#### THE RECORDS

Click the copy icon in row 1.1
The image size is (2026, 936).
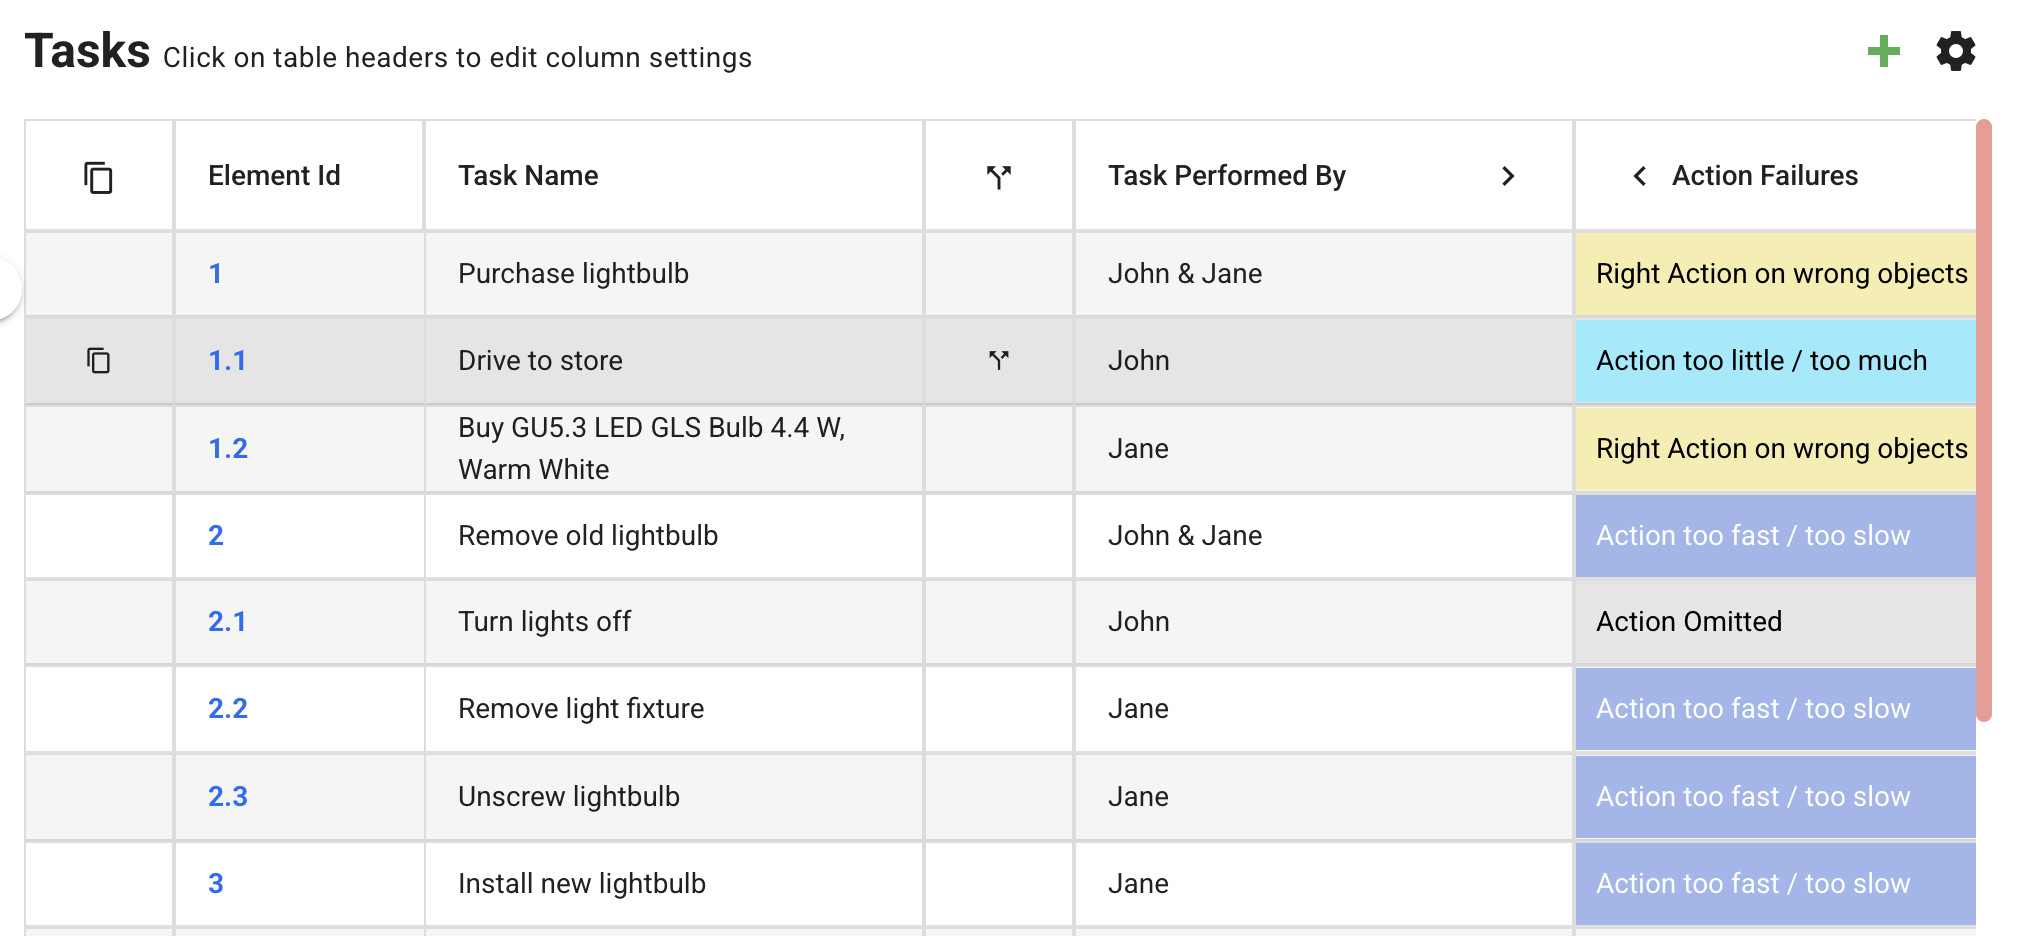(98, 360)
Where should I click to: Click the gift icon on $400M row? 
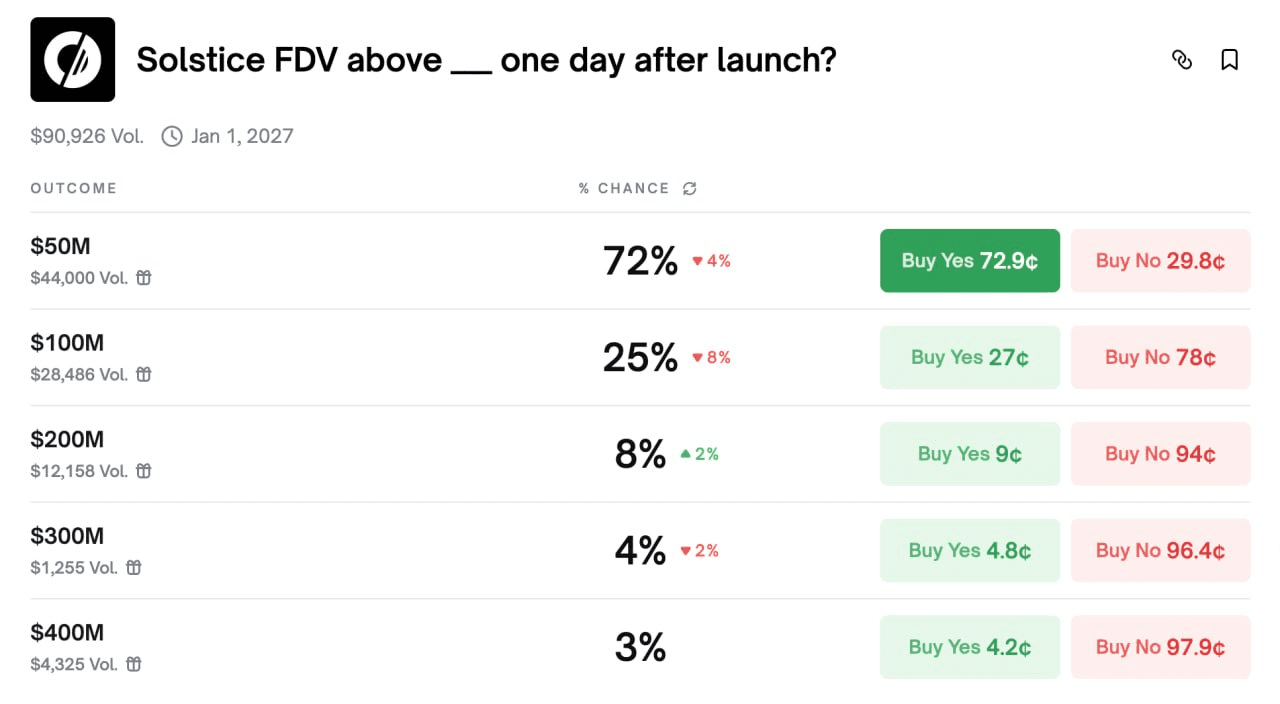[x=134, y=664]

########

▸ **DESCRIPTION OF THE TASK**: Could you transcribe the records above exactly, leaving out any pictures?

▸ **YOUR SOLUTION**:
Click the copy icon in row 1.1
The image size is (2026, 936).
(98, 360)
Where should I click to: Click the gift icon on $400M row? 
[x=134, y=664]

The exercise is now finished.